La formule s'est rapidement répandue et de nombreux pays l'ont appliquée avant même de penser à imposer les revenus. Du point de vue du fisc, elle présente deux avantages:

> Les immobilisations des entreprises sont des biens tangibles et faciles à évaluer.

> L'entreprise doit payer la taxe même quand elle perd de l'argent. Pour les gouvernements, c'est donc une source de revenus d'une grande stabilité.

Au Canada, la première taxe sur le capital a été introduite en 1947 au Québec, par le gouvernement de Maurice Duplessis. Sept autres provinces ont suivi, mais pas le fédéral. En fait, à Ottawa, le ministre Michael Wilson imposera une taxe sur le capital en 1985, mais celle-ci sera éliminée en 2006 par Jim Flaherty.

À mesure que les administrations publiques trouvaient et développaient d'autres sources de recettes fiscales (taxes spécifiques, impôts fonciers, impôts sur le revenu des particuliers, etc), la taxe sur le capital perdait de son importance. Lors de son abolition par Jim Flaherty, la taxe fédérale rapportait à peine un demi de 1% des recettes totales du gouvernement fédéral.

Aujourd'hui, la taxe sur le capital est considérée comme anachronique et a été abandonnée par presque tous les pays du monde.

On comprendra mieux son effet pervers en jetant un coup d'oeil sur son fonctionnement.

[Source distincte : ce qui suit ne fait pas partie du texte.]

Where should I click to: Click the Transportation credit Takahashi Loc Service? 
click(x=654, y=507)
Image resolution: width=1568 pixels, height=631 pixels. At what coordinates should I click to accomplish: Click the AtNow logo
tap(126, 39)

Prenons un taux d'imposition de 0,4% (c'est assez typique des taux en vigueur ces dernières années dans les provinces canadiennes).

Prenons maintenant une petite entreprise qui emploie une vingtaine de personnes. Les propriétaires ont investi quatre millions pour construire et équiper l'entreprise. Ils devront donc payer, année après année, 0,4% de ce montant, soit 16 000$, en taxe sur le capital. Au bout de deux ans, ils décident d'emprunter un million pour moderniser leurs installations. La taxe vise non seulement les capitaux propres de l'entreprise, mais aussi sa dette à long terme. Parce qu'elle a investi pour augmenter sa productivité, la petite entreprise devra maintenant assumer une facture annuelle de 20 000$ en taxe sur le capital, qu'elle fasse ou non des profits.

Quand l'entreprise perd de l'argent, la taxe sur le capital a pour effet d'augmenter ses pertes. Quand elle fait des profits, la taxe freine sa capacité d'investir. C'est absurde. Ceux qui investissent pour créer des emplois et de la prospérité devraient être récompensés, pas pénalisés.

Mais le gouvernement, en supprimant la taxe sur le capital, ne se prive-t-il pas de revenus importants?

Au fédéral, on l'a vu, la taxe ne rapportait à peu près rien. Au Québec, c'est négligeable également. Par ailleurs, la taxe contribue certainement à freiner l'investissement. Le ministère fédéral des Finances calcule qu'à chaque fois qu'il baisse la taxe de 1$, le gouvernement récolte 90 cents du simple fait de la croissance économique plus forte, et que cette récupération augmente avec le temps.

Sur le plan économique, la taxe sur le capital n'est donc rien de moins qu'une nuisance pure et simple, d'autant plus que les administrations publiques, depuis 1783, ont trouvé bien d'autres moyens de s'assurer des revenus stables.